I Russi e le foto del presunto MacBook Mini

di Gabriele Contilli 6

A quanto pare, nelle lande fredde e desolate della Russia, qualcuno ha voglia di scaldare gli animi dei propri connazionali con qualche inaspettato rumor, guarda caso a tema Apple. La notizia, che lascia il tempo che trova, ve la riportiamo per dovere di cronaca, anche se nutriamo forti dubbi sulla veridicità della stessa.

Più che di una notizia, in sostanza, potrebbe trattarsi di un bello scherzo o, al massimo, di una fantasiosa ipotesi di qualche informatico annoiato che ha deciso di creare un po’ di scompiglio.

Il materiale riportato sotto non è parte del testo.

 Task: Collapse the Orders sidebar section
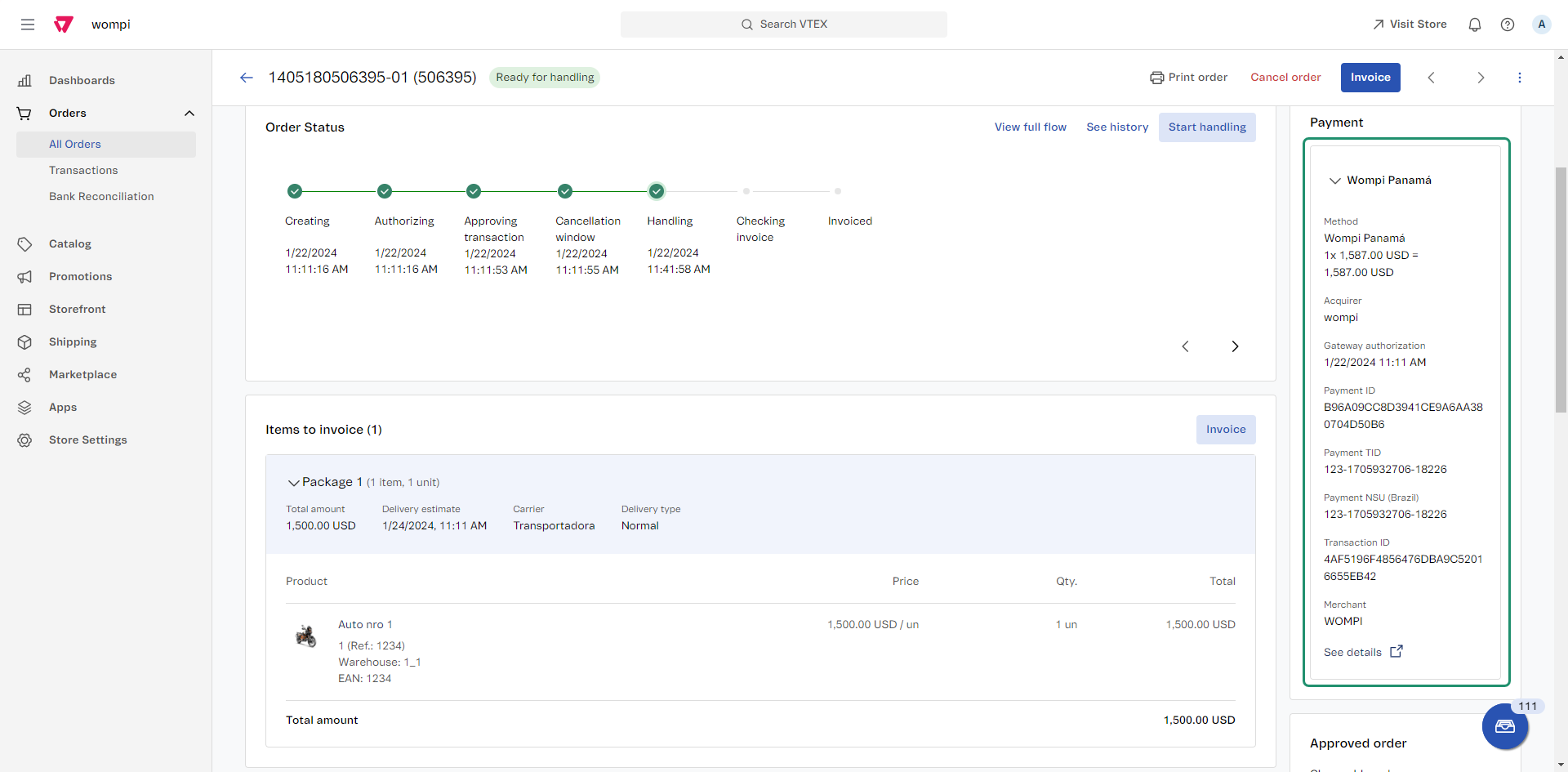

Sulle pagine di una rivista informatica russa (di cui girano in rete le scansioni), è apparsa l’indicazione di un fantomatico MacBook Mini, da subito etichettato come il netbook di casa Apple. Il presunto MacBook mini somiglierebbe (non poco) al fratellino Air, da cui eredita le dimensioni sottili, ma guadagnoci in portabilità grazie a uno schermo da 10,4” (a metà strada tra gli schermi dei veri netbook e il 13,3” dei Macbook). La risoluzione del monitor LED sarebbe di 1280*768, e il MB mini sarebbe dotato di una GeForce 9400M.

L’hard disk, come l’Air, sarebbe un’unitò a stato solido con 64 GB di capienza, mentre il processore sarebbe un Intel Atom z740 a 1.83 Ghz. Completano il prodotto una porta USB, una Mini Display Port, supporto al Bluetooth e alle reti wi-fi.

Prendendo per vero la notizia, ci sarebbe davvero bisogno di un prodotto del genere nel listino di Apple? Se Apple ipotizzasse uno schermo da 10 pollici (già più utilizzabile dei micro-schermi dei netbook attualmente in commercio) ma fornendo un prodotto che si colloca a metà strada tra l’Air e il classico MacBook, si rischierebbe un fenomeno di cannibalismo tra i vari prodotti (soprattutto se il netbook montasse un SO completo in tutto e per tutto); infatti, un netbook del genere (se ad Apple interessasse davvero competere nel settore) non potrebbe costare più di 500-600 dollari, decisamente meno rispetto all’Air e al MacBook. Con un portatile del genere, però chi sarebbe più interessato ai classici laptop di Apple? Già chi sceglie il modello base del MacBook non ha grosse pretese in termini di performance e caratteristiche, ma cerca un sistema affidabile, con una buona longevità della batteria e che sia facilmente trasportabile. L’arrivo del MacBook Mini sposterebbe l’attenzione di quest’utenza verso il nuovo arrivato e, paradossalmente, anchi chi amava la leggerezza del MacBook Air potrebbe rivelarsi interessato a questa nuova possibilità, evitando di spendere tre volte tanto per l’Air.

Ciò significa che, almeno secondo il mio parere, lanciare un prodotto che abbia (almeno lontanamente) le caratteristiche ipotizzate dai rumors russi, vorrebbe dire penalizzare significativamente altri due prodotti che Apple già vende da tempo. Una soluzione potrebbe essere quella di creare una versione ridotta di Mac OS X (imparando dall’esempio di iPhone) e creare quindi un device diverso dai portatili di Cupertino, così non si nuocerebbe alle vendite di altri prodotti. Ma in quel caso, data la presenza di iPhone che svolge già parecchie funzioni degli altri netbook, potrebbe avere successo un prodotto del genere?